:: DATA SECTION
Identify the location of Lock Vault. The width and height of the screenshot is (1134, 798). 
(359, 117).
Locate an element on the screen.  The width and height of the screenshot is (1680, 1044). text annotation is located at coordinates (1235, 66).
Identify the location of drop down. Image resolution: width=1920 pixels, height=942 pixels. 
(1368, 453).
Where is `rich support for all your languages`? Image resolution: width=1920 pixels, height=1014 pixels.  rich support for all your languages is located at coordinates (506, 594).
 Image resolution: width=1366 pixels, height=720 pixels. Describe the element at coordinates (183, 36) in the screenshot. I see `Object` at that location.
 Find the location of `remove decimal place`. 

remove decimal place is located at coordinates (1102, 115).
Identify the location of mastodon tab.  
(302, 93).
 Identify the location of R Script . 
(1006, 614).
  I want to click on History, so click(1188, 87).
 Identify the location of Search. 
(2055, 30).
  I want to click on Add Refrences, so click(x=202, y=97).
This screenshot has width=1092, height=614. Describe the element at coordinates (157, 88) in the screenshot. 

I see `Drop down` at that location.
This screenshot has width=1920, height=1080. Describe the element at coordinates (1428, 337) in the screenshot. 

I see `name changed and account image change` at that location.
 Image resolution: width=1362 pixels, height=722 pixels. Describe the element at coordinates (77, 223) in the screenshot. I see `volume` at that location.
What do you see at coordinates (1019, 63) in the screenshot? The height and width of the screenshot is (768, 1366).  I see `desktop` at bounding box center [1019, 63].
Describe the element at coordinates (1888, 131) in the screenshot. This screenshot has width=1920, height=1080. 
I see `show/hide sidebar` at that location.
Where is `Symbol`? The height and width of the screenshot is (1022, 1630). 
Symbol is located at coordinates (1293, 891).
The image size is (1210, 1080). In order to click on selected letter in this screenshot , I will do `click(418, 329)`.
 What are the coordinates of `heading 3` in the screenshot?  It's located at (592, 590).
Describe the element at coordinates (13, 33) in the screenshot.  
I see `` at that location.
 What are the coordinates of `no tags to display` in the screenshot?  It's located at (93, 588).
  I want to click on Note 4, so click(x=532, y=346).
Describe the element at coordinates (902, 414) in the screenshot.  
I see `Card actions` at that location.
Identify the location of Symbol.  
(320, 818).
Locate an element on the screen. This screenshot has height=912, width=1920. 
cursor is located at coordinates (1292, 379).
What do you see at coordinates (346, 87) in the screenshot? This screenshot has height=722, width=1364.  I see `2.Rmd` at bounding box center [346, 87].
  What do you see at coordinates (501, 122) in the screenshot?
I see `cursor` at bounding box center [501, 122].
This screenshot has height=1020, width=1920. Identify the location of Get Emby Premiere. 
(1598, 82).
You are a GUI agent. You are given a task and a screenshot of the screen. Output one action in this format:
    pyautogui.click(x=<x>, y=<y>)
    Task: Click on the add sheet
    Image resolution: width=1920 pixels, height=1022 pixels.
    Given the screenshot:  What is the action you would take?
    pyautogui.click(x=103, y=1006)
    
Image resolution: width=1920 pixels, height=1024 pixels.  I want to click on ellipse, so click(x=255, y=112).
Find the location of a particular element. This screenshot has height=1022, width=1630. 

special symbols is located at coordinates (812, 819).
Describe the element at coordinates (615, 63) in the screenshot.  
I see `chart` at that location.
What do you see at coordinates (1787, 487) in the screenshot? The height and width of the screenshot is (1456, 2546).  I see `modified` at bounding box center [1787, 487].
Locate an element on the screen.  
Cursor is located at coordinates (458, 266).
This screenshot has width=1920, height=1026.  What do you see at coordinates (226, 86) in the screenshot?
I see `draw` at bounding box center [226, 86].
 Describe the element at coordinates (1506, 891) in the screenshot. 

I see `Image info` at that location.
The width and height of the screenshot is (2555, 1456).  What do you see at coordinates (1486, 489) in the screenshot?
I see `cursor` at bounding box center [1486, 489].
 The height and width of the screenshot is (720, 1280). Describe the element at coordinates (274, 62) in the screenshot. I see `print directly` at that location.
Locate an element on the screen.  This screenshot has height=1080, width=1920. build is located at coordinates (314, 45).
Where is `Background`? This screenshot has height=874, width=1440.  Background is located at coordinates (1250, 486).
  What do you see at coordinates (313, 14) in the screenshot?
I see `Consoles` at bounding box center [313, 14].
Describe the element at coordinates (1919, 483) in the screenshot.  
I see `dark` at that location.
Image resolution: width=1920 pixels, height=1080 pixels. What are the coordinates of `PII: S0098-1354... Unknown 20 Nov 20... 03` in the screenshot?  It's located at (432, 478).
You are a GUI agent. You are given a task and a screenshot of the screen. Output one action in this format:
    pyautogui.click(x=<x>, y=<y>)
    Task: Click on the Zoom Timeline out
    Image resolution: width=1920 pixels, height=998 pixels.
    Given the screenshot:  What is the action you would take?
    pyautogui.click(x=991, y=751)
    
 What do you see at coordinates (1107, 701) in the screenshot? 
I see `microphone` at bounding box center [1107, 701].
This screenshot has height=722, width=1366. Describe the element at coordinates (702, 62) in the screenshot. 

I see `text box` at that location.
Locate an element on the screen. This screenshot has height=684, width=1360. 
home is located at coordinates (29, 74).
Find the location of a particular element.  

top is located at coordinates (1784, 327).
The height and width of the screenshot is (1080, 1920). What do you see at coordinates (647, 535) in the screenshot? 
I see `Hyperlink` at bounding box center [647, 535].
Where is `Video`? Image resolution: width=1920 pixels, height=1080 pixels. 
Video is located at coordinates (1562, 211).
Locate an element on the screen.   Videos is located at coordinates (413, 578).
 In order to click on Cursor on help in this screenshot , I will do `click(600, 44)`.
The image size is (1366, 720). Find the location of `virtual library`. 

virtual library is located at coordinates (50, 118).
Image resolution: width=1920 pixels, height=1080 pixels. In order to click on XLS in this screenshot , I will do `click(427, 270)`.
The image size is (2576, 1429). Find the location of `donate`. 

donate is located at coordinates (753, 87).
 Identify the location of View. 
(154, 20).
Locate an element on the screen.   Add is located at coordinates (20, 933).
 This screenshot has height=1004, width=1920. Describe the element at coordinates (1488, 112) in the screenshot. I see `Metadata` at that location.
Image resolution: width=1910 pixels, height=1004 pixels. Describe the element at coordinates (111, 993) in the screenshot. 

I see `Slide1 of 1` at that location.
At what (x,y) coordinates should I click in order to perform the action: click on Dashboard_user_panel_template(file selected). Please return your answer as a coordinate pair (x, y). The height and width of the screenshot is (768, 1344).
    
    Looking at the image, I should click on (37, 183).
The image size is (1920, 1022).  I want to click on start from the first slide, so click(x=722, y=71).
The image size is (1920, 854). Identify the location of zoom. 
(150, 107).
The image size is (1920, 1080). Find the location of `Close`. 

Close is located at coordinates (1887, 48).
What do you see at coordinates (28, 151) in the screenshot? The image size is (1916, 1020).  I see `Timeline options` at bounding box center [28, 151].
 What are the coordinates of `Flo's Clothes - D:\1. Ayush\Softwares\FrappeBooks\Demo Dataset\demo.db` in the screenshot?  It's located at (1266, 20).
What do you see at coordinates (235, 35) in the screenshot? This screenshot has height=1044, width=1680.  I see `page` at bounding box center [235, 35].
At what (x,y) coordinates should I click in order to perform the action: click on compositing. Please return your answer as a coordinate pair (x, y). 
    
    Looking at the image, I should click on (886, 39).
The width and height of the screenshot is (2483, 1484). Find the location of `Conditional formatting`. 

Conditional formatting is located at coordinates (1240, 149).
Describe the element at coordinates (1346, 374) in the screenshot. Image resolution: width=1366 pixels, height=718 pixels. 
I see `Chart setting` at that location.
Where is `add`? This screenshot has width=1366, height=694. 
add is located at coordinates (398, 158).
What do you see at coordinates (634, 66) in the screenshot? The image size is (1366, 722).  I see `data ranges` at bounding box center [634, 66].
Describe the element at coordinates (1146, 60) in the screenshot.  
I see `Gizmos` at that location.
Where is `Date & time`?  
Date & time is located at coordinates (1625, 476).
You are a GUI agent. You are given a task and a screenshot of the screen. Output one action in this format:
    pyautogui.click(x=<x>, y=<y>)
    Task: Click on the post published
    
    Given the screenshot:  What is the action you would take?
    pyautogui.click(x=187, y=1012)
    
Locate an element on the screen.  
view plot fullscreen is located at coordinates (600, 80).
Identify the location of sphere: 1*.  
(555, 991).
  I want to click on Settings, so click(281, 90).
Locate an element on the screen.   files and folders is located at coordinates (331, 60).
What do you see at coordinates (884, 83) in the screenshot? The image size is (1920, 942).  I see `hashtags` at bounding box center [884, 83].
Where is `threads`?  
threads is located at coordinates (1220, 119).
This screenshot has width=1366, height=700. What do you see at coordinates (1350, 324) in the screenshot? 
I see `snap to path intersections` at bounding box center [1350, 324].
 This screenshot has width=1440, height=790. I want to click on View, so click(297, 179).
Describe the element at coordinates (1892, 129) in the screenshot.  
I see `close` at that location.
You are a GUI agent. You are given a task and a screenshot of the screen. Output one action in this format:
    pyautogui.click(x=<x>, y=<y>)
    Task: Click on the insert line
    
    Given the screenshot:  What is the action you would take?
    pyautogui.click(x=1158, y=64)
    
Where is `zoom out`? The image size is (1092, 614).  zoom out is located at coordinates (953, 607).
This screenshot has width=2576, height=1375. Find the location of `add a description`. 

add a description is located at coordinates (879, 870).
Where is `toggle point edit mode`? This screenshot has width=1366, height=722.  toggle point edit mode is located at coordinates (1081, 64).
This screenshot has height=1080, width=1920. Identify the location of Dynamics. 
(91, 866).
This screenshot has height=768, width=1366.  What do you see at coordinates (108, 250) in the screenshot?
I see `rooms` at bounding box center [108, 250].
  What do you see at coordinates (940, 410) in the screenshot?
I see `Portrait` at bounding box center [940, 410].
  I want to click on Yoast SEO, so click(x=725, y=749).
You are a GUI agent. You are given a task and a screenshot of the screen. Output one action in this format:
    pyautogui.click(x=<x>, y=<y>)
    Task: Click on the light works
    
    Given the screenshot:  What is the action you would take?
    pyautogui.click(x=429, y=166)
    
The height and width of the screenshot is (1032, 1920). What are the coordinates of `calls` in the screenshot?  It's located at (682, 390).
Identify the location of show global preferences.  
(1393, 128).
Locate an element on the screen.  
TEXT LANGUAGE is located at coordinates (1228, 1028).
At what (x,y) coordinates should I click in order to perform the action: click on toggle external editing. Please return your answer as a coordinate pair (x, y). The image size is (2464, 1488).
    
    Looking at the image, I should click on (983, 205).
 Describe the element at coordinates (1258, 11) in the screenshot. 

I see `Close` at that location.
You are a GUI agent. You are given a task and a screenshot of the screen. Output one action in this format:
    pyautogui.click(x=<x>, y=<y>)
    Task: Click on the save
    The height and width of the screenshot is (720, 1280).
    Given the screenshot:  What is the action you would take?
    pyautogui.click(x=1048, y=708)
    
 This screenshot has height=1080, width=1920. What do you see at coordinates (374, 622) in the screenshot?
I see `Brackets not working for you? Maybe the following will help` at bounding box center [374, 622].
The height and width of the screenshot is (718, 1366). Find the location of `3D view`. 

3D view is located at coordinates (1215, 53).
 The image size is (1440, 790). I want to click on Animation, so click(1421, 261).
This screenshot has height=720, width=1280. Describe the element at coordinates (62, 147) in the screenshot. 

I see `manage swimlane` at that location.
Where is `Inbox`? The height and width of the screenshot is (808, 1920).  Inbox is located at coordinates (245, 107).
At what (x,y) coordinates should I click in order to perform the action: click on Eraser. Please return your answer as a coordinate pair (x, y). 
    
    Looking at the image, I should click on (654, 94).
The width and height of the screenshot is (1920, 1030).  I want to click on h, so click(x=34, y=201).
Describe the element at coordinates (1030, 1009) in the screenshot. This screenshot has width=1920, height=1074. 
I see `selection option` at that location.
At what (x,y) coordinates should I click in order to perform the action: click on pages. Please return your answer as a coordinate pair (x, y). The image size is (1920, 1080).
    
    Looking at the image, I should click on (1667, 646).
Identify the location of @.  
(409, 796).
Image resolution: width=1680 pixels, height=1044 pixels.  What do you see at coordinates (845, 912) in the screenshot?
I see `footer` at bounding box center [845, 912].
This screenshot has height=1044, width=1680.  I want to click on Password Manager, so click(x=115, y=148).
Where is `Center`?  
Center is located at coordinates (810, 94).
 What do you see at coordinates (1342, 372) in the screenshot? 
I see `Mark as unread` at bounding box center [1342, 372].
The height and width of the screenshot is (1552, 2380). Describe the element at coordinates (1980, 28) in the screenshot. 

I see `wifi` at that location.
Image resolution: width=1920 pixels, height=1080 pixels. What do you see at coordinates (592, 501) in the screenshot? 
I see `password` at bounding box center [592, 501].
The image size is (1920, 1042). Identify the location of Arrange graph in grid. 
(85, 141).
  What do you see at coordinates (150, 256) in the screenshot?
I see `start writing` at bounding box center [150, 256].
::::
▶ _AIM_: Rewrite everything in the data from the line containing "Image resolution: width=1910" down to the line containing "What do you see at coordinates (28, 151)", renaming "The image size is" to "The display size is" and keeping all else the same.

▶ _RESPONSE TO THIS TASK_:
Image resolution: width=1910 pixels, height=1004 pixels. Describe the element at coordinates (111, 993) in the screenshot. 

I see `Slide1 of 1` at that location.
At what (x,y) coordinates should I click in order to perform the action: click on Dashboard_user_panel_template(file selected). Please return your answer as a coordinate pair (x, y). The height and width of the screenshot is (768, 1344).
    
    Looking at the image, I should click on (37, 183).
The display size is (1920, 1022).  I want to click on start from the first slide, so click(x=722, y=71).
The display size is (1920, 854). Identify the location of zoom. 
(150, 107).
The display size is (1920, 1080). Find the location of `Close`. 

Close is located at coordinates (1887, 48).
What do you see at coordinates (28, 151) in the screenshot? The display size is (1916, 1020).  I see `Timeline options` at bounding box center [28, 151].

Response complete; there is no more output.